Blood sugar: Chromium
This mineral is required for normal carbohydrate, lipid and protein metabolism and is an active component of glucose tolerance factor (GTF), which aids transport of glucose into cells and enhances the action of insulin. “Supplementation can produce substantial enhancement of blood sugar control,” says Trelour. “And better control of blood sugar reduces the threat of insulin resistance, which can initiate adult-onset diabetes.” Studies show that chromium deficiency leads to insulin malfunction which, in turn, can result in hyperglycaemia, hyperinsulineamia, and heart disease.
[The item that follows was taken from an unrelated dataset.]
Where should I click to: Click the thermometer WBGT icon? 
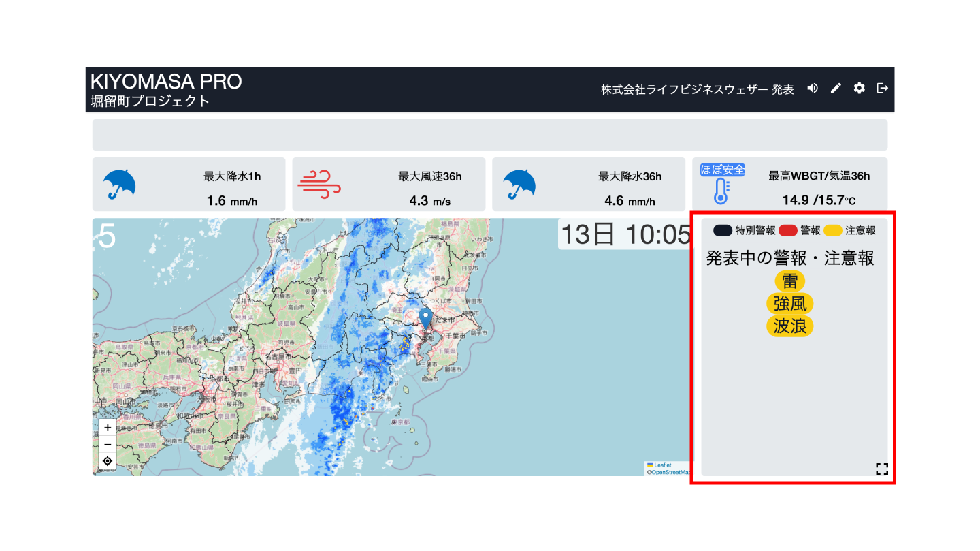721,191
Heart: Coenzyme Q10 (CoQ10)
CoQ10 levels decrease with age and are rarely available from food sources. A natural, vitamin-like antioxidant nutrient, studies show it to be a safe and effective long-term cardiovascular treatment. “CoQ10 maintains healthy heart muscle function and protects against free-radical damage, therefore helping to maintain healthy arteries,” says Sofia.
Brain: Alpha lipoic acid (ALA)
Suggested by Australian researchers as a treatment for Alzheimer’s disease and dementia, ALA prevents free radical damage to the neurological system. “ALA’s reduced form, dihydrolipoic Acid (DHLA), regenerates vitamin C, vitamin E and CoQ10 when they become inactive,” says Trelour. “In animal studies, giving ALA and l-carnitine for 30 days decreased DNA strand breaks.” Other research has proven ALA to be effective in reducing the formation of proteins that lead to ageing, reducing post-stroke brain damage, and increasing acetylcholine, an essential nervous system messenger which is deficient in the brains of Alzheimer’s sufferers.
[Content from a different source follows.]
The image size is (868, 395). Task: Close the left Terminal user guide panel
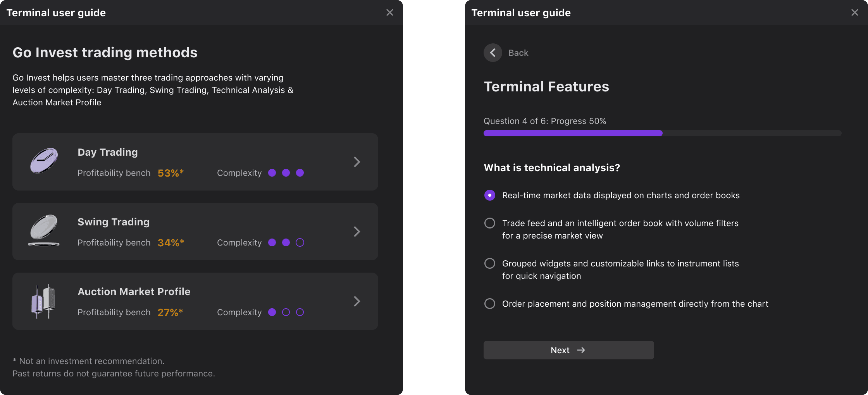point(390,12)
An anti-inflammatory, antioxidant and anti-fungal phytochemical found in peanuts, mulberries, grapes, pine, and red wine, resveratrol has been shown in animal studies to slow ageing and extend life span. “Resveratrol plays an important role in protecting the nervous system against disorders associated with ageing and genetic factors,” says Trelour. “A study with rats demonstrated that grapeseed extract – a source of resveratrol – can maintain the overall viability of the nervous system.”